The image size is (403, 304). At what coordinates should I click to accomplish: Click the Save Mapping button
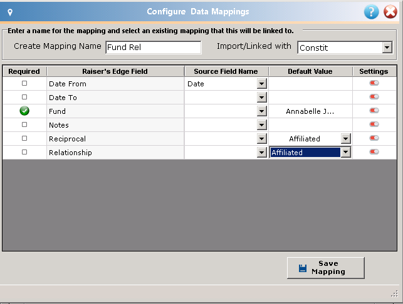(326, 268)
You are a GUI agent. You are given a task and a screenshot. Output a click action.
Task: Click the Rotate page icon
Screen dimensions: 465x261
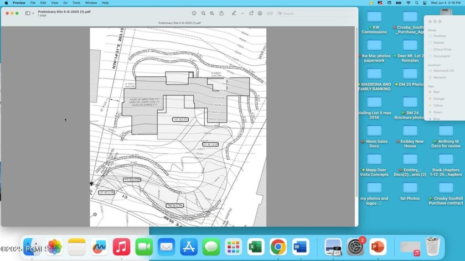click(x=251, y=13)
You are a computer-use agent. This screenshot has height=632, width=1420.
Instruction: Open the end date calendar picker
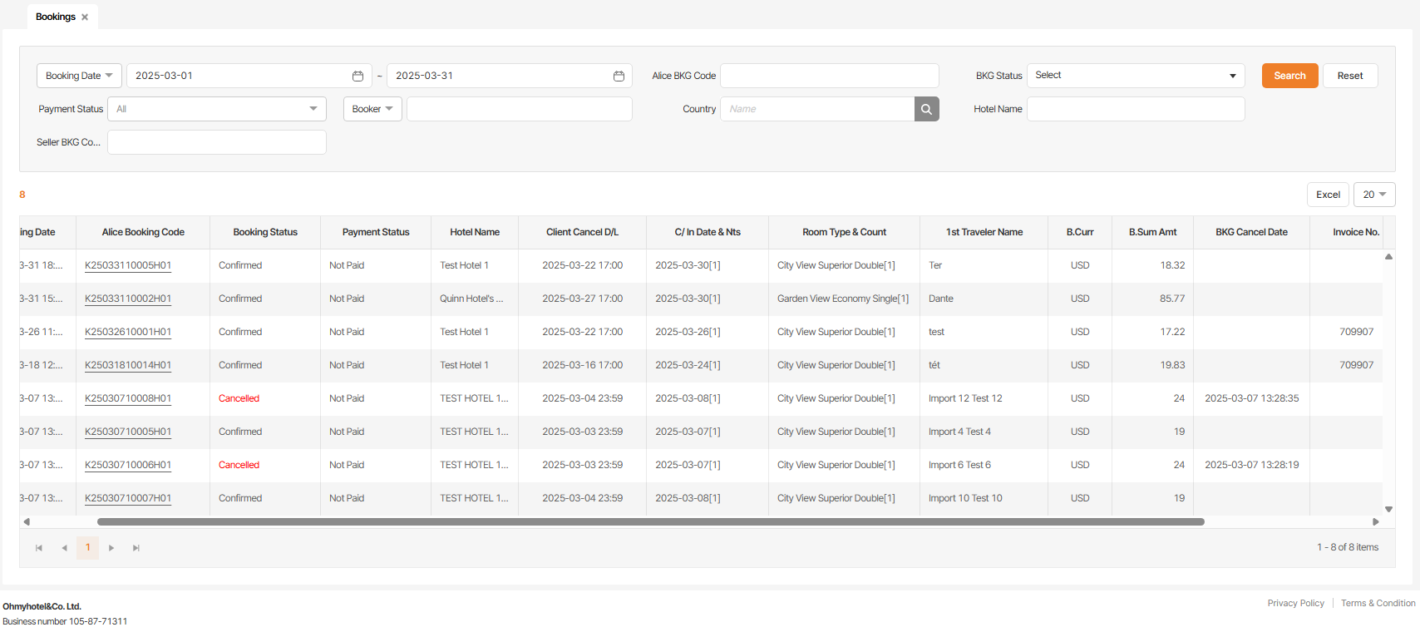pos(619,76)
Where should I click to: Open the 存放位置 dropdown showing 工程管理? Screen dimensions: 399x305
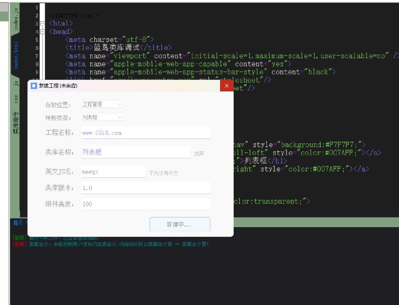tap(102, 104)
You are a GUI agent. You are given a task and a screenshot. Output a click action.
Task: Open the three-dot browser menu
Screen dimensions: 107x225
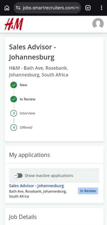[x=101, y=8]
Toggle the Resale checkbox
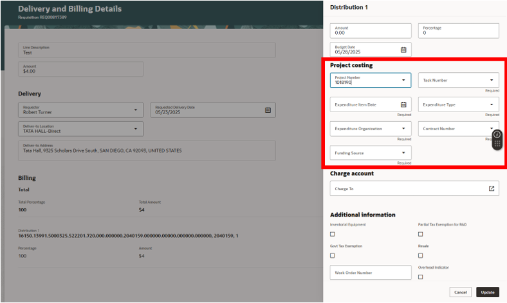Screen dimensions: 507x303 420,256
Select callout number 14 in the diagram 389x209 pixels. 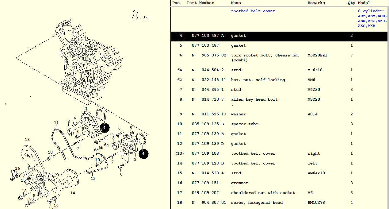72,193
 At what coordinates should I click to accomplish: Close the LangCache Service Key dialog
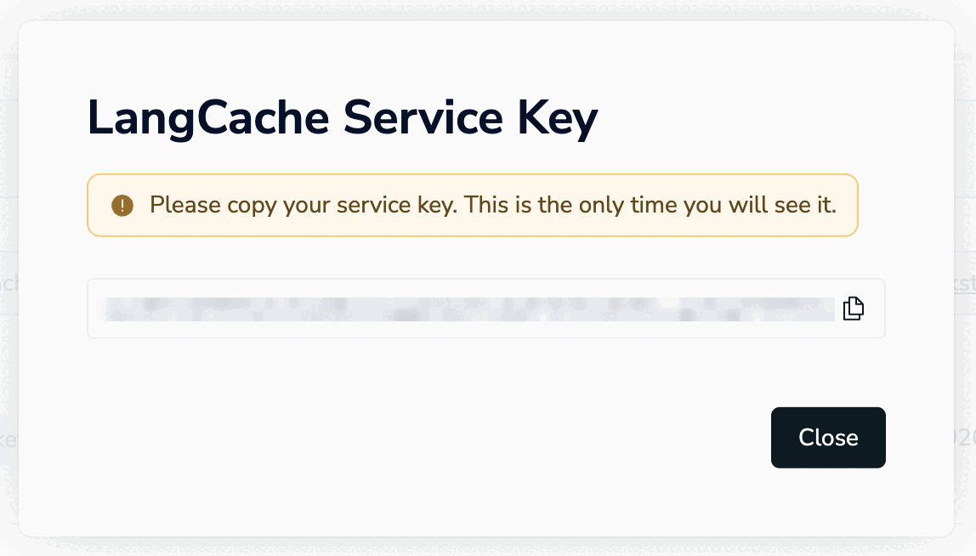(827, 438)
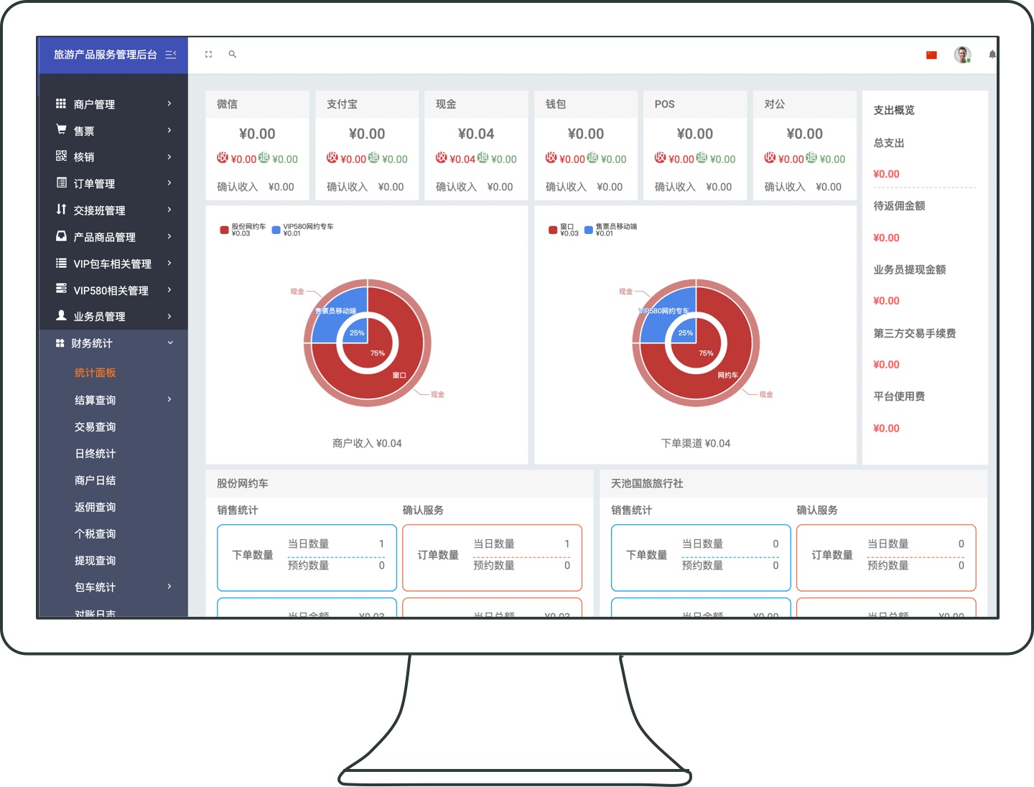This screenshot has width=1034, height=787.
Task: Click the shopping cart icon beside 售票
Action: 61,130
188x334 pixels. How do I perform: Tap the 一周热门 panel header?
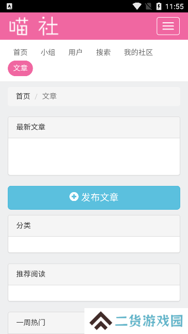click(47, 323)
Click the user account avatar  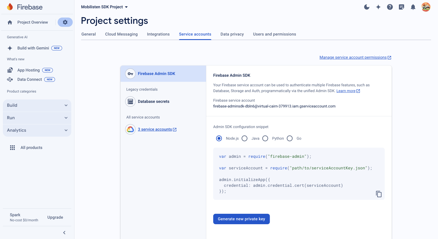pos(426,7)
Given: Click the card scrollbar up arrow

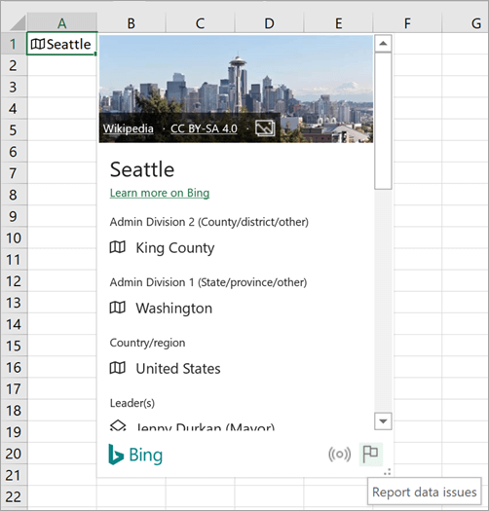Looking at the screenshot, I should [x=383, y=44].
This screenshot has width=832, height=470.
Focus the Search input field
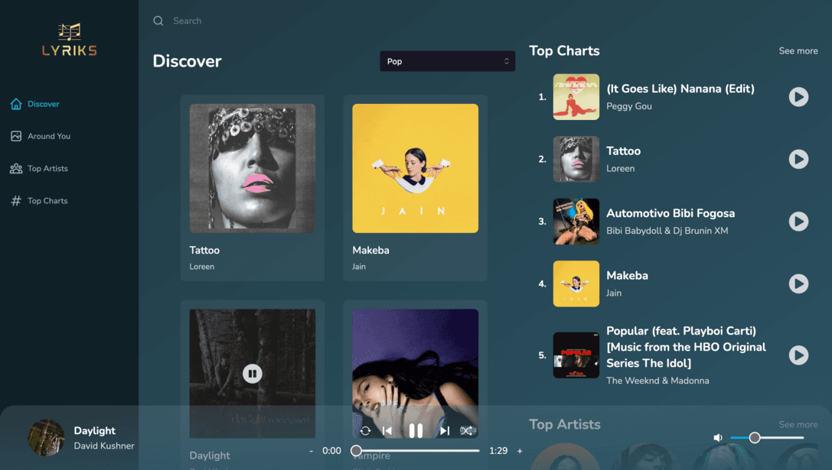[x=306, y=21]
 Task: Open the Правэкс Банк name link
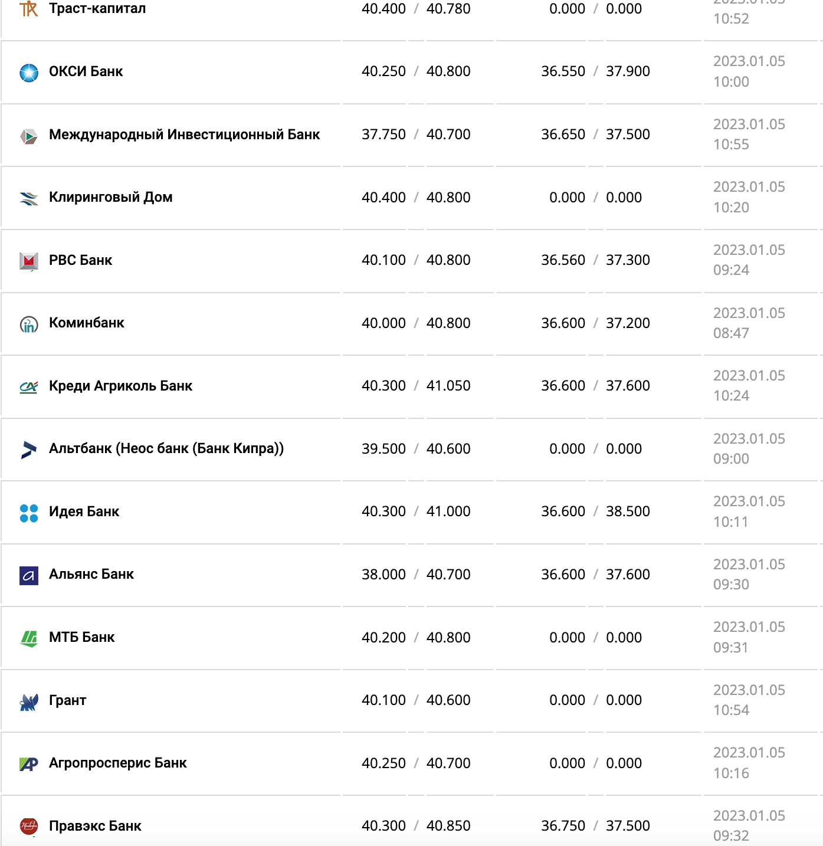(x=95, y=826)
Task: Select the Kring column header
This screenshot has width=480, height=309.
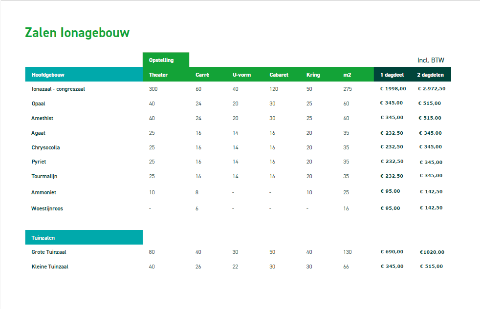Action: click(313, 75)
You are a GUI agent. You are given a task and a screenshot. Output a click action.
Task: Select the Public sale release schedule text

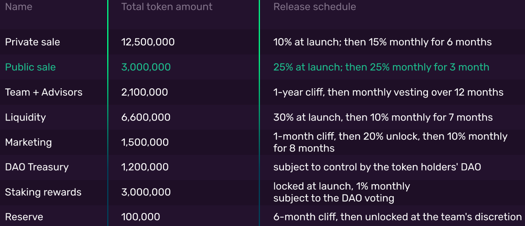(381, 67)
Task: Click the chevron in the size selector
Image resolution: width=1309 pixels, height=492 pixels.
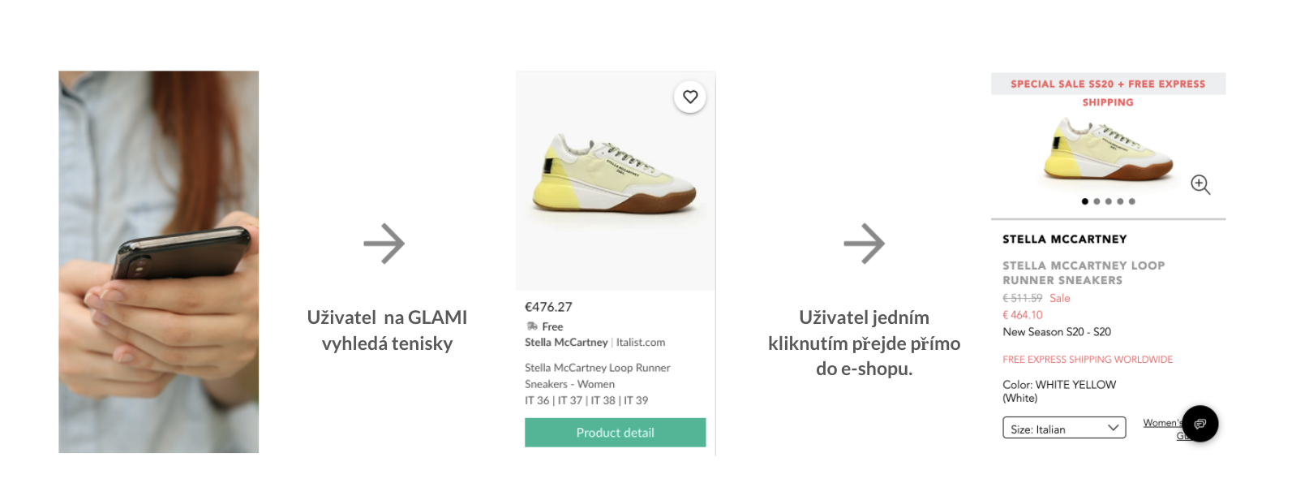Action: pyautogui.click(x=1114, y=428)
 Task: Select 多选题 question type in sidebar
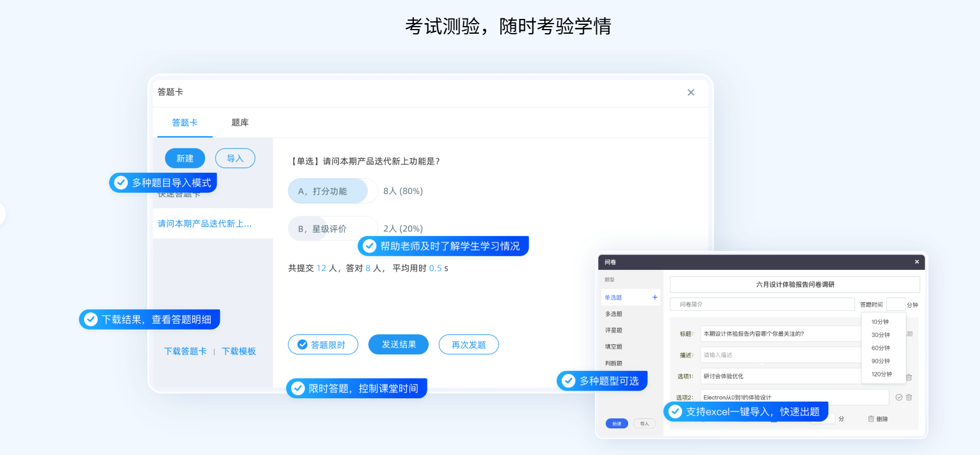(613, 314)
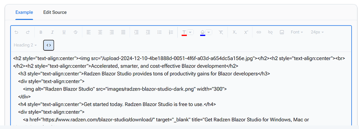Click the insert link icon

tap(259, 32)
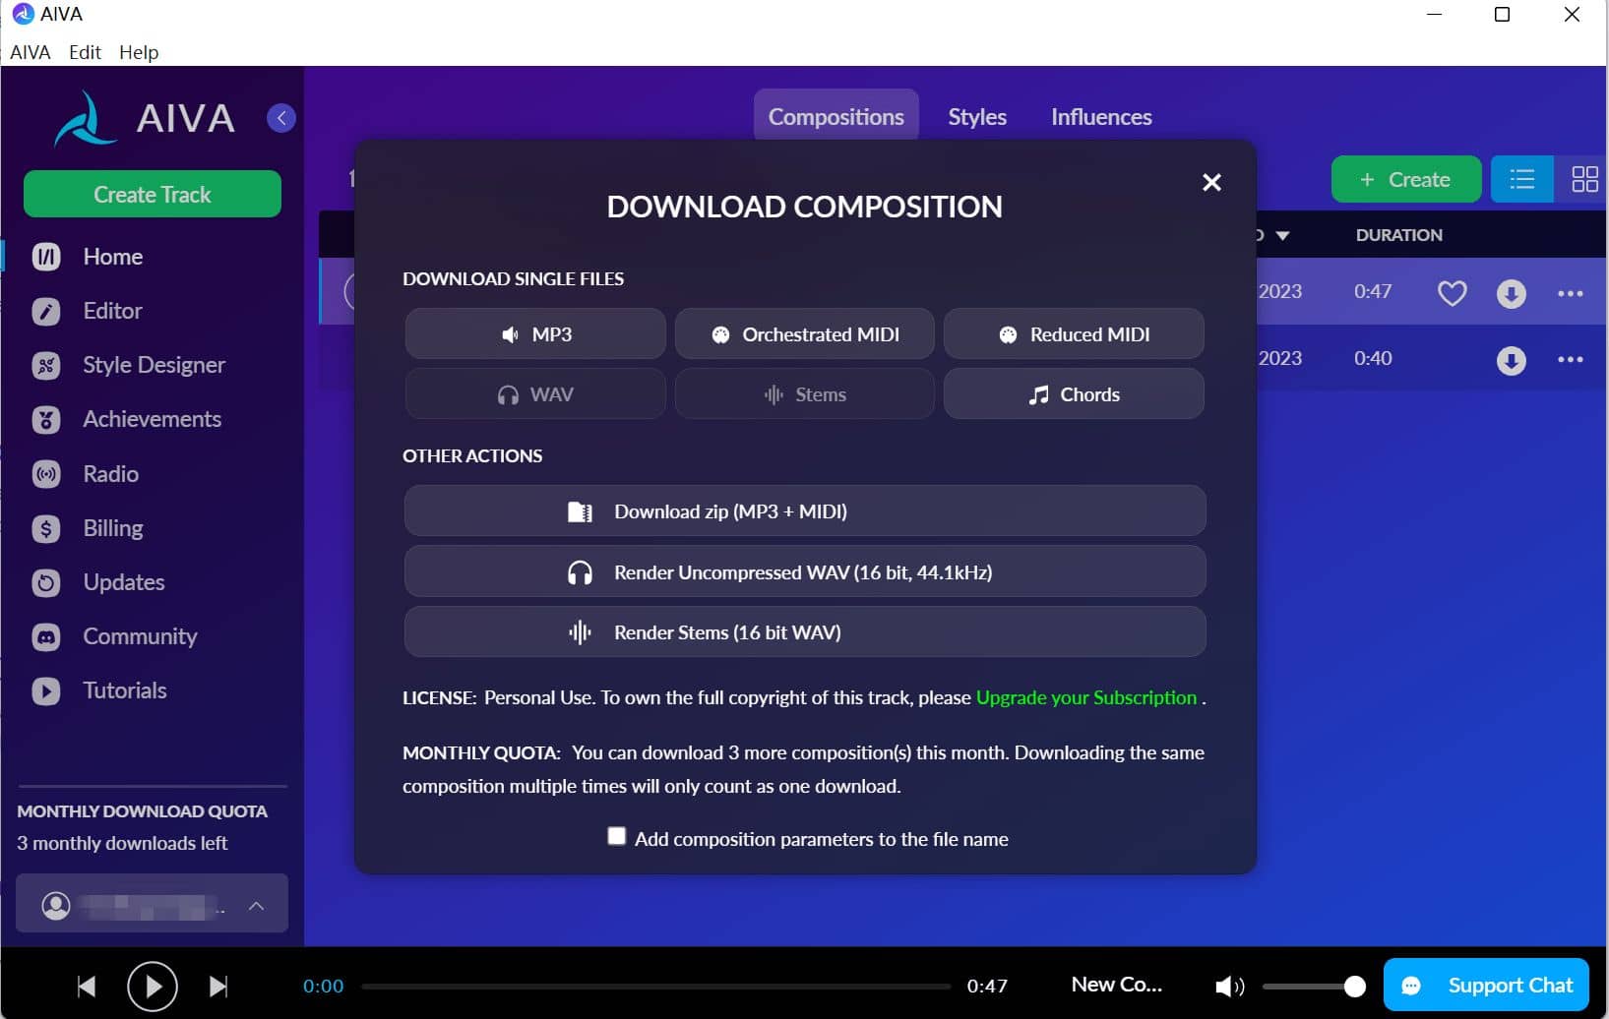Collapse the sidebar with the arrow button
Viewport: 1609px width, 1019px height.
tap(281, 118)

□ □ □ □

▶ **Exercise**:
Your answer must be an exact copy of the lines from the line with "Task: Select the Public" to the final line of the data, both ends included, and no pictures.

▶ **Written answer**:
Task: Select the Public sale release schedule text

(381, 67)
Task: Click the chevron in the size selector
Image resolution: width=1309 pixels, height=492 pixels.
Action: pyautogui.click(x=1114, y=428)
 Task: Select 多选题 question type in sidebar
(613, 314)
Click the insert link icon

tap(259, 32)
Collapse the sidebar with the arrow button
Viewport: 1609px width, 1019px height.
tap(281, 118)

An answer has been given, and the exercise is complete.